Additional information about Art Fair on the Square is available on the museum’s website,

Comment by Bill and Jon Slade on March 28, 2012 at 9:22am

off -site jurying has many problems- and they INCREASE BUY/SELL possibilities- there is no communication between jurors- so if I believe that xyz is b/s; how does Jane & Joe (other jurors) get this info; or pass it back to me--send me a block of 50 apps to my home monitor that is color coordinated to WHAT?????- how does that work out for real color viewing-and then to jury by " YES, NO, or MAYBE and with 3 maybe's who makes the decision???  I realize each show does it THEIR way- but that is NOT what all this was sold to us as--A LEVEL PLAYING FIELD- LESS COSTS- TRANSPARENCY-  

Let us return to the days of ART FESTIVALS where working ,exhibiting, knowledgable , fellow artists are the jurors-not academia,curators,and those that have very little idea of artists reality (local art center volunteers).
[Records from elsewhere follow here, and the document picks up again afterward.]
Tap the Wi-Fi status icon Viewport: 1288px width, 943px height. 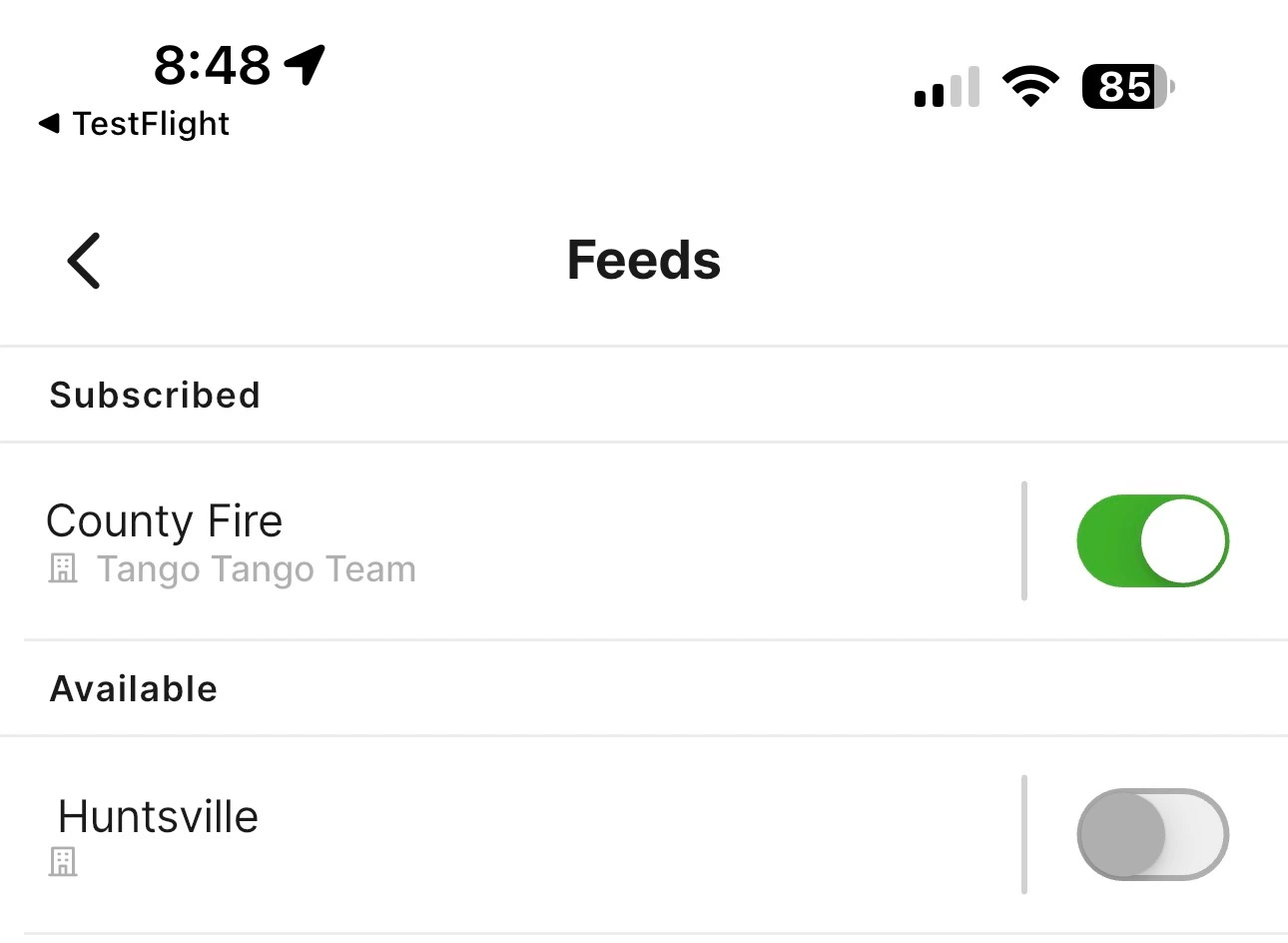pos(1031,87)
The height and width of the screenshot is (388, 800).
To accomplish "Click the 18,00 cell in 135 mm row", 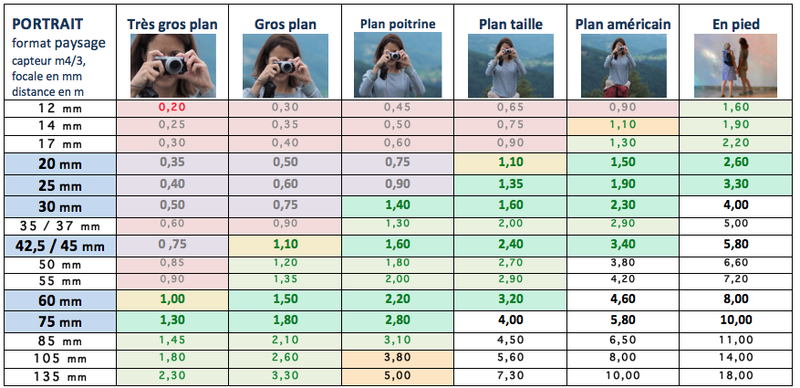I will point(735,376).
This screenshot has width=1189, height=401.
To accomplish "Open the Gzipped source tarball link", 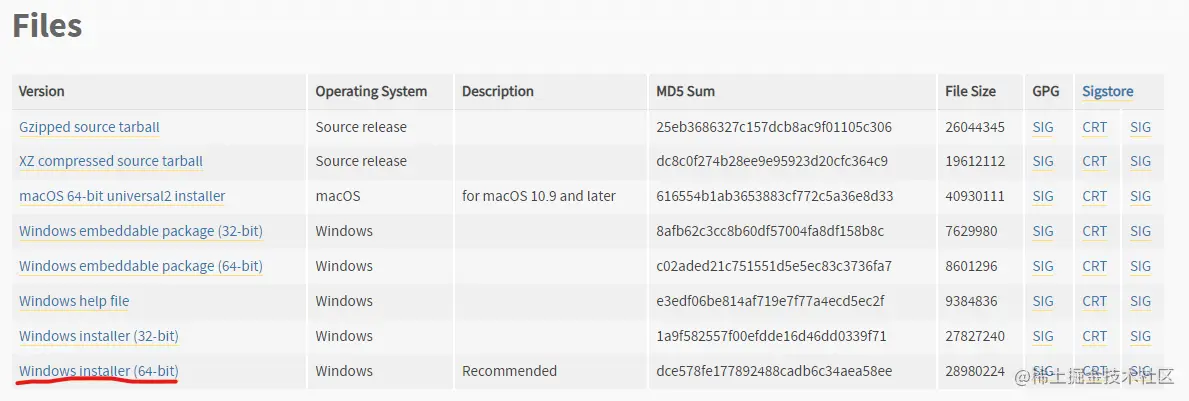I will (89, 127).
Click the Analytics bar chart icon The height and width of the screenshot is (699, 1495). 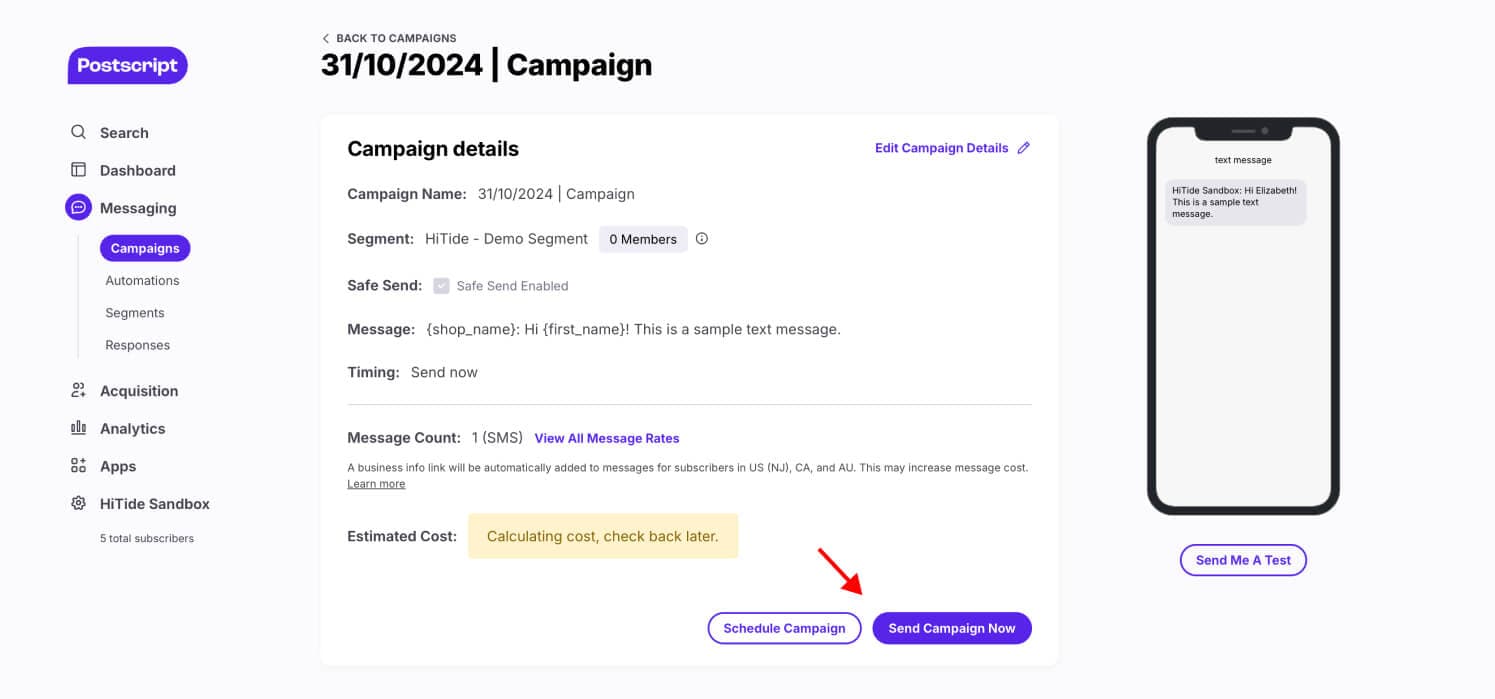78,428
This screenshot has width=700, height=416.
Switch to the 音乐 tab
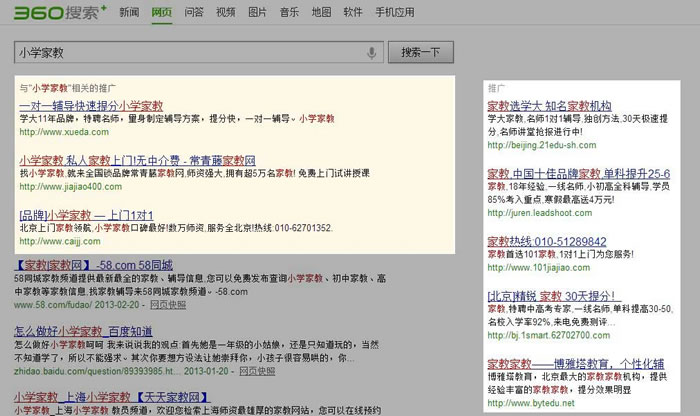coord(289,13)
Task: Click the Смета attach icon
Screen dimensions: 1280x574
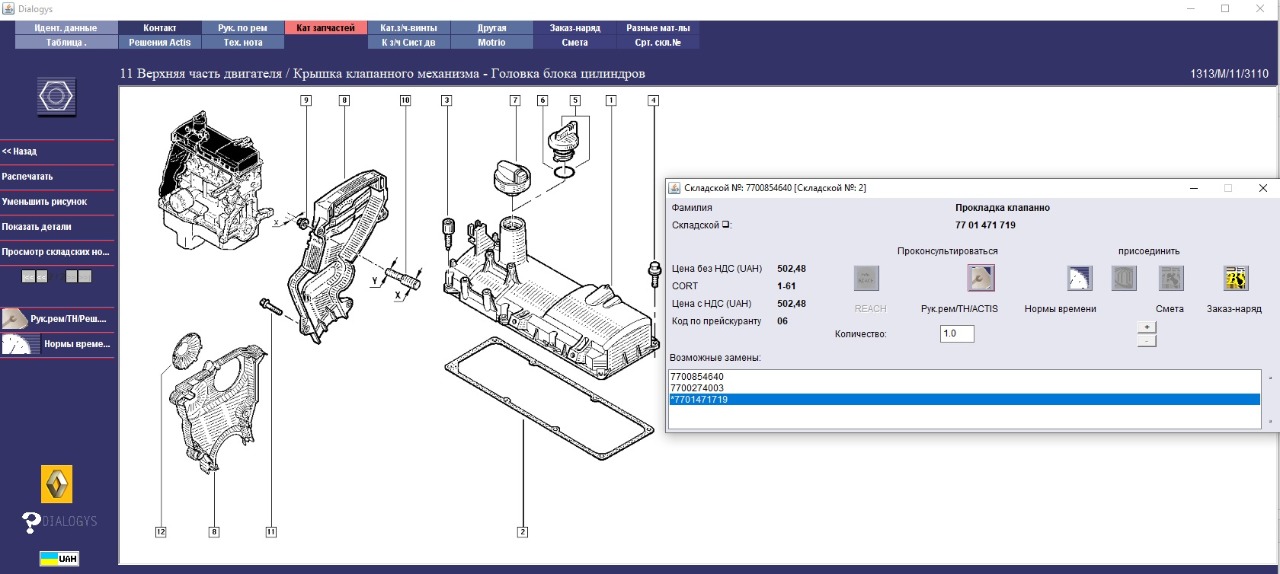Action: pyautogui.click(x=1170, y=278)
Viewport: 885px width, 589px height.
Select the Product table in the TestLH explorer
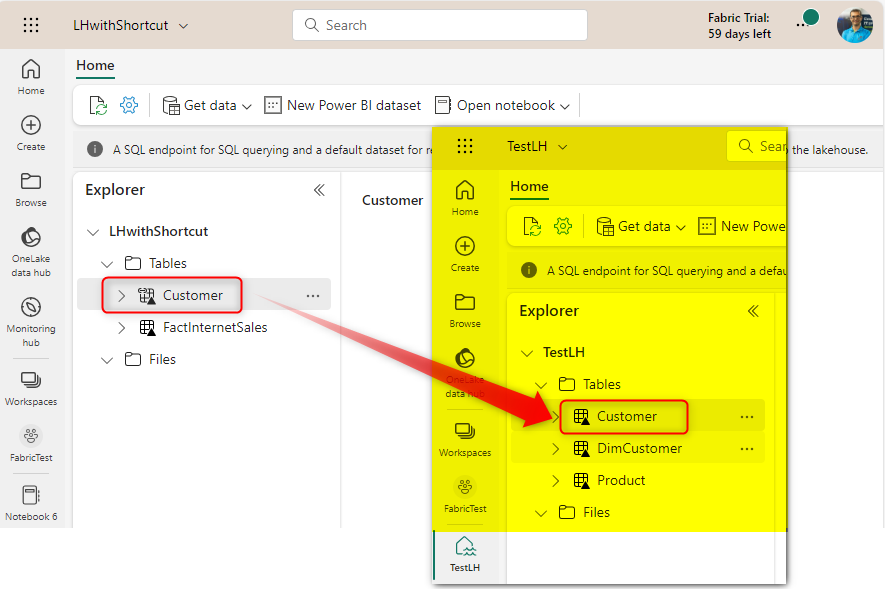coord(621,481)
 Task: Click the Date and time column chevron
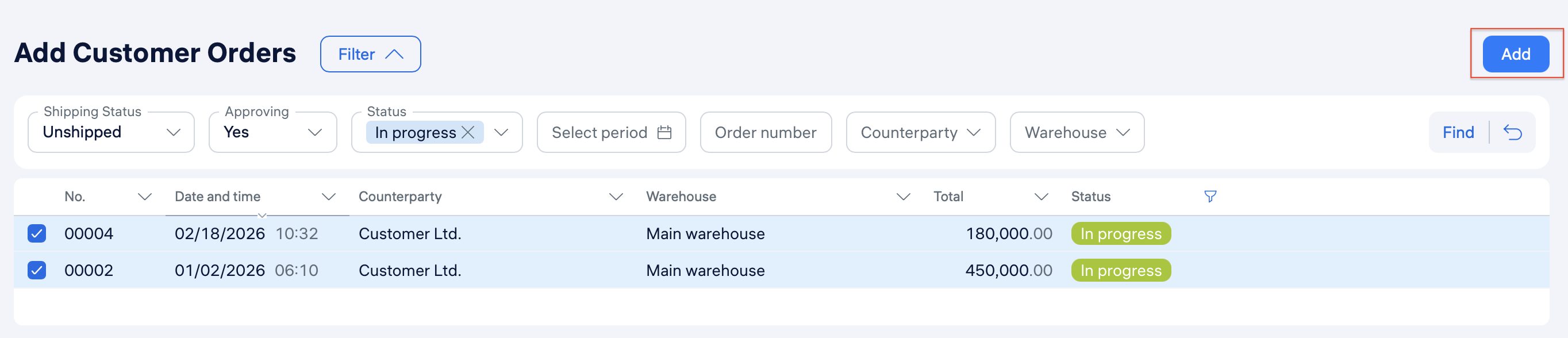tap(329, 197)
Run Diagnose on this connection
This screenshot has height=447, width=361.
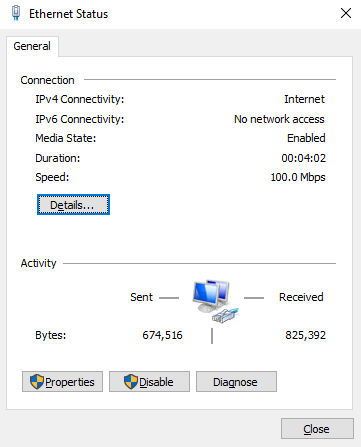pos(236,382)
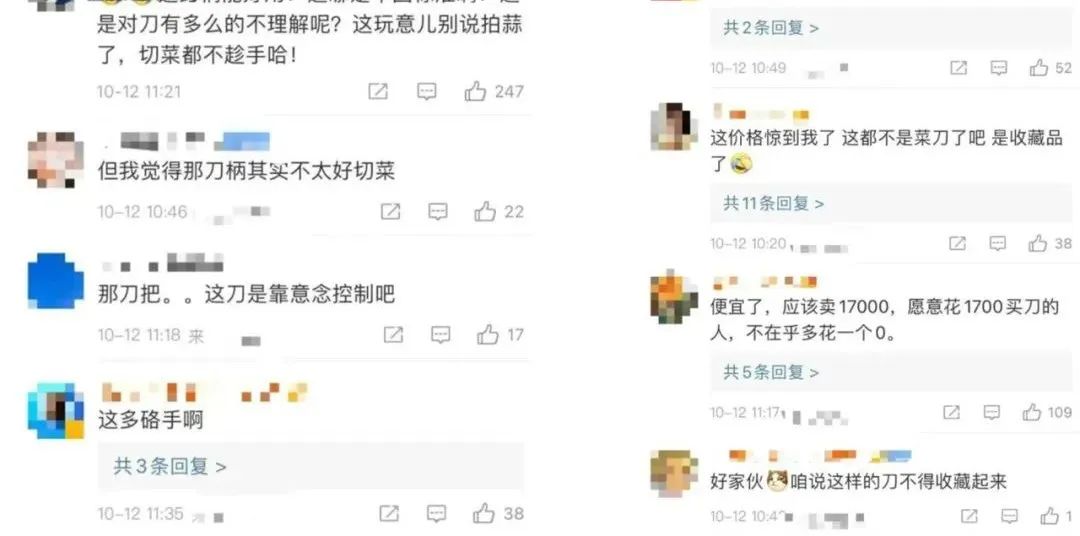Open avatar of 这多硌手啊 commenter
1080x536 pixels.
click(56, 411)
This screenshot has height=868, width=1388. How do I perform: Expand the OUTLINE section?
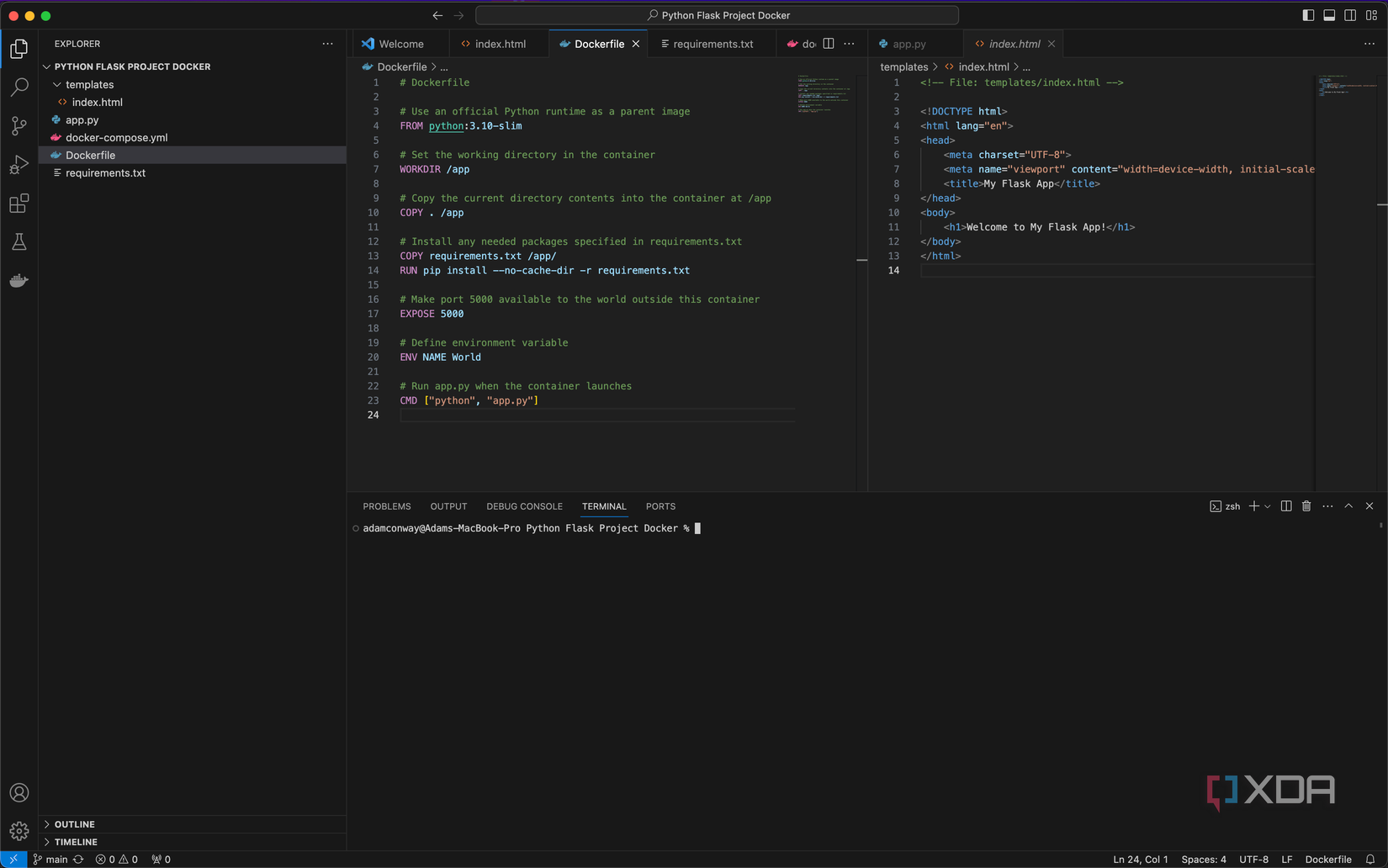[74, 824]
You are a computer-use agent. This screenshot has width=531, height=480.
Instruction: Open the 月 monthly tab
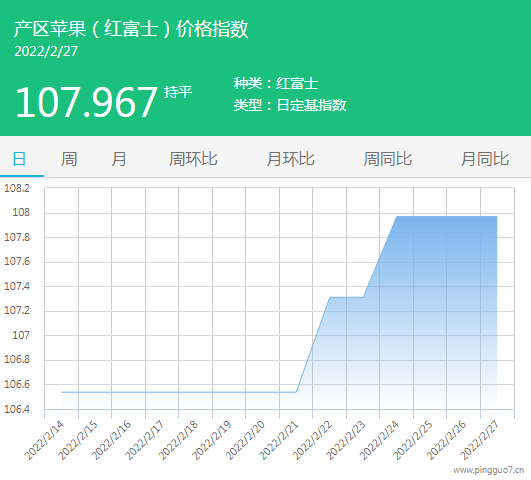pos(119,159)
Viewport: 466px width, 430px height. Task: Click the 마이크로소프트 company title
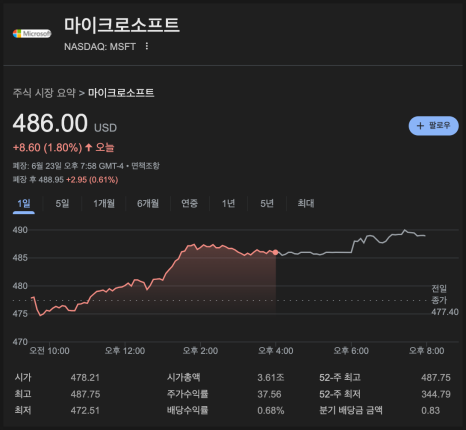tap(122, 25)
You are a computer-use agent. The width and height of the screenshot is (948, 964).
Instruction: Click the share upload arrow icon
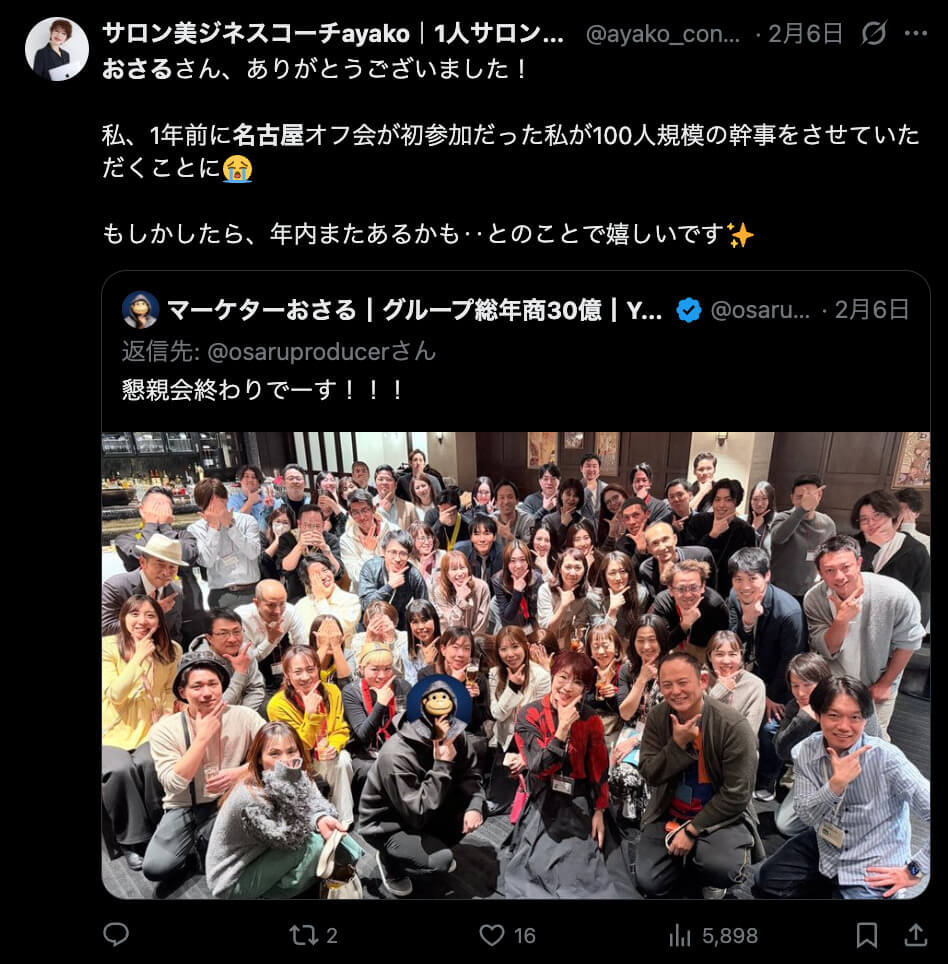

Back when NO APPLICATION FEES were the norm (not long ago); fellow artists in their respected fields were always gathered together-flown in or whatever to a location- all were proud to be jurors and known as the jurors for that ART festival by the applicants--COST DID NOT MATTER- INTEGRITY- TRUST- QUALITY_ and GREAT ART FESTIVAL'S were produced for the public and artists. tHE ARTIST, AND THE PUBLIC could go to a show knowing that your neighbor was a top of the line artist-making a piece of ART as well as they could-maybe even museum quality- certainly not finding someone next to you with lightswitch faceplates,and/or potholders ;or next to an AMPLIFIED MUSICIAN selling c.d.s-and singing the same 5 songs for 2 days- SO WHERE HAVE THE APP FEES ALL GONE- EXTENDED TOO--we all know about the  revenue source- it just isn't used for the artists or the patrons benefit- or to guarantee a Quality ART festival by assembling a qualified jury.  IT  IS TIME TO CERTIFY ART FESTIVALS - AS REAL ART FESTIVALS- FULFILL YOUR REPUTATIONS AS A TOP OF THE LINE EVENT--- NOT THE FLEA MARKETS ON STEROIDS THAT SO MANY HAVE BECOME.

CERTIFY ART FESTIVALS -NOT ARTISTS-- knowledgable jurors with communication between them can , AND HAVE WEEDED MOST LYING B/S'ers out of our industry in the past. It is time to demand the the ART festivals live up to their part of their prospectus that THEY have written for themselves.


Comment by Larry Sanders on March 28, 2012 at 1:00am

Maybe, and maybe not.

Comment by Larry Sanders on March 27, 2012 at 11:59pm

There is no excuse what so ever for a show director, basically a CEO of a show, to not know what is on both their jury details, whether they have them or not, and their prospectus.  I respect that shows want to do things differently but I don't accept that they let their standards in the jury process go to pot.  And as far as "it being cheaper."  Well what are we looking for?  Cheapness?  Maybe we should be sending the log in codes to China, or India, where things can be done "cheaper."  And as long as a show is in a medium to larger city, there should be no problem in bringing in new jurors every year and that should be the directors job or her charges job.